And American voters, who we surveyed separately, agree with them: Most oppose cap and trade, would be more likely to vote against politicians who supported it, and don’t believe that control of greenhouse gas emissions is a top national priority. More than 60 percent don’t believe job creation claims, and just about as many believe that energy costs would rise.
We did additional sampling in 16 states and got similar results. Quite simply, small business owners—who create between 60 and 80 percent of all new jobs—don’t want cap and trade and neither do voters.

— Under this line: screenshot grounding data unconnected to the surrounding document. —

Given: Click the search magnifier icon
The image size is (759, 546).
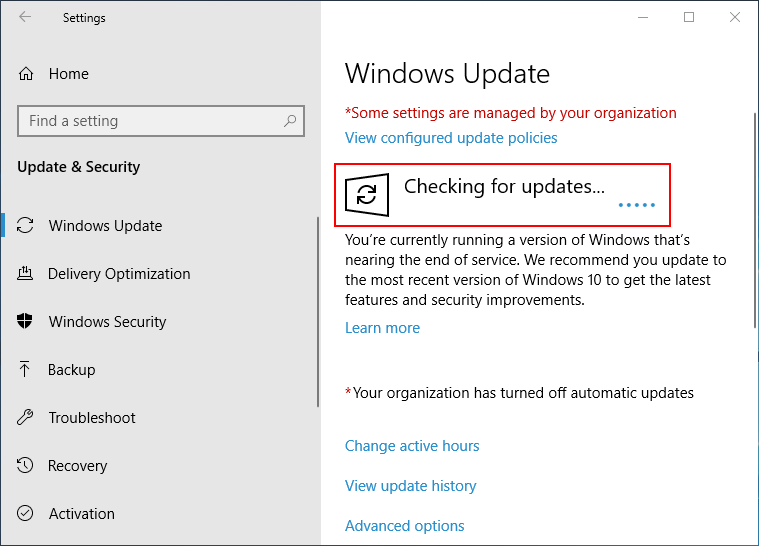Looking at the screenshot, I should (290, 121).
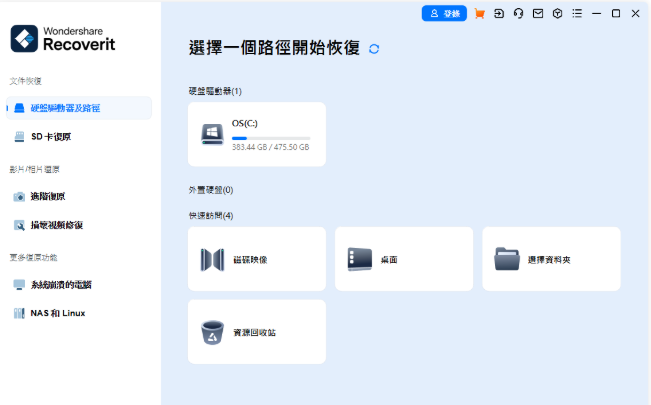The height and width of the screenshot is (405, 651).
Task: Choose 桌面 desktop quick access card
Action: [403, 259]
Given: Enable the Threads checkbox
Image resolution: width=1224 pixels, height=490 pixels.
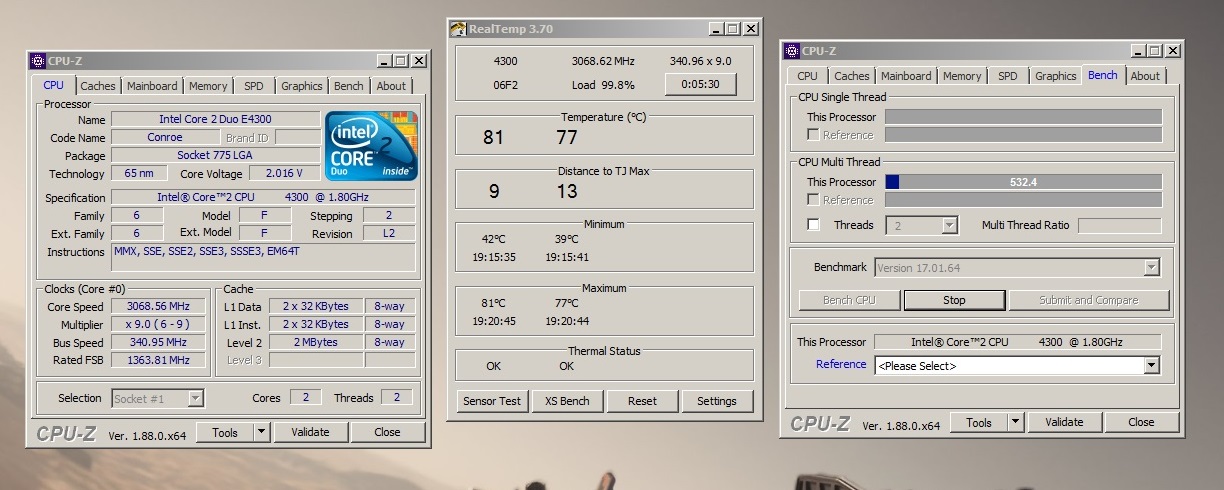Looking at the screenshot, I should pyautogui.click(x=813, y=225).
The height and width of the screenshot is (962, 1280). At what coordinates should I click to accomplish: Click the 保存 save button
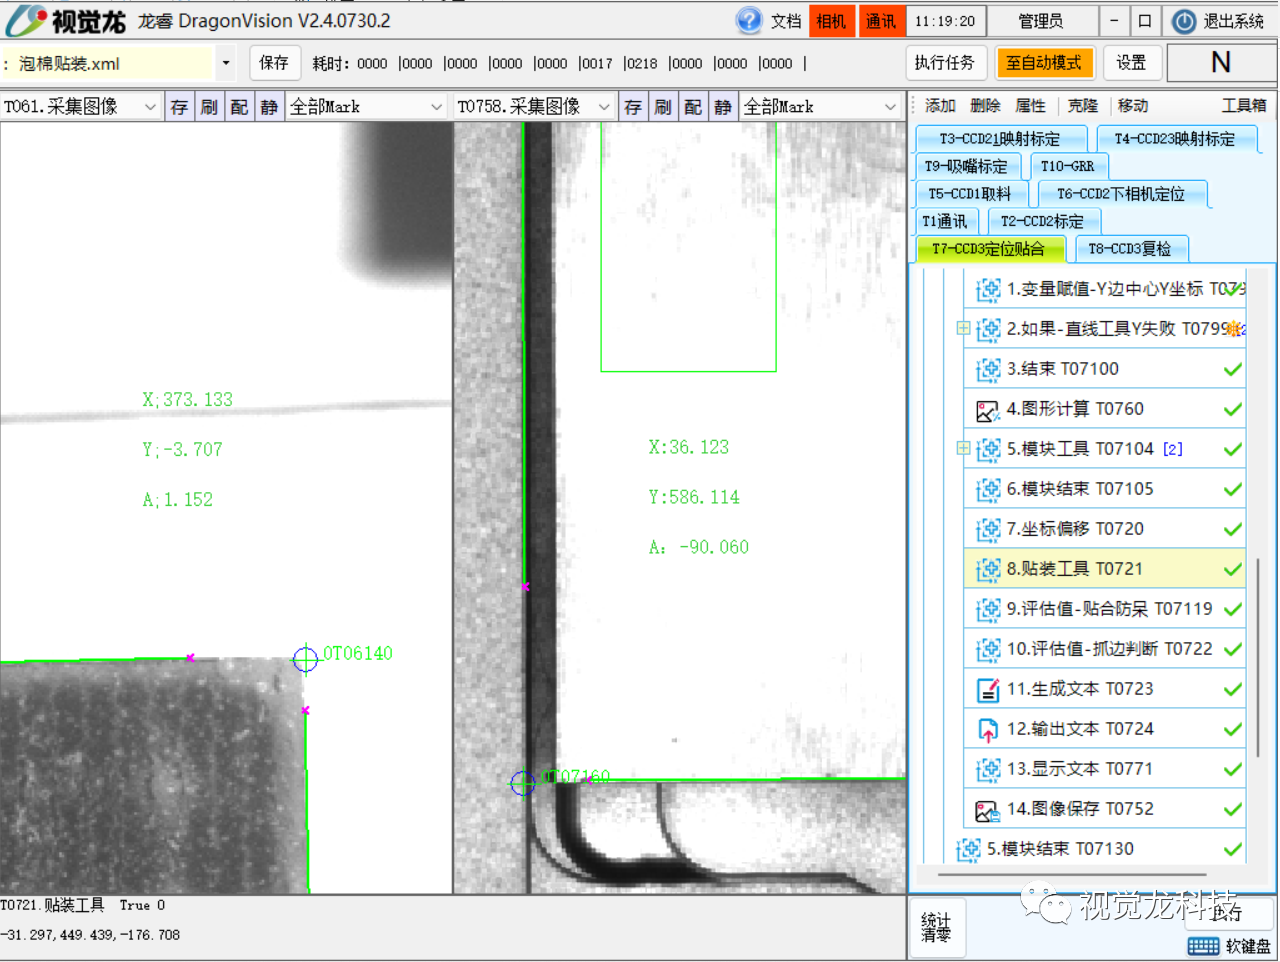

Given these realities, we hope that the cap-and-trade bill that passed the House will never fly in the Senate or land on the president’s desk in anything like its current form. Aside from a few European nations that have adopted such a system (and where it hasn’t worked), the system isn’t going to catch on elsewhere. It’s too expensive, too burdensome and too risky. And do our elected officials have the stomach to impose massive new taxes on an economy that’s only beginning to emerge from a major recession?
The public opposition to doing so is evident. Given that many small businesses likely will have to pay more for healthcare and higher taxes in the coming years, the new energy taxes would come at a particularly bad time. As such, no tears should be shed for the death of cap and trade.
All that said, small business owners agree that our nation still needs better policies to address both its energy needs and the possibility of climate change. They also agree that ideas intended to increase the use of renewable energy and the aggressive promotion of nuclear energy deserve further consideration. Other proposals to encourage conservation and increase domestic production of proven energy sources like oil, gas and coal should also have a place in a comprehensive national energy policy.
America needs better energy policies. But a cap-and-trade system would only make our current problems worse. It’s time to start over.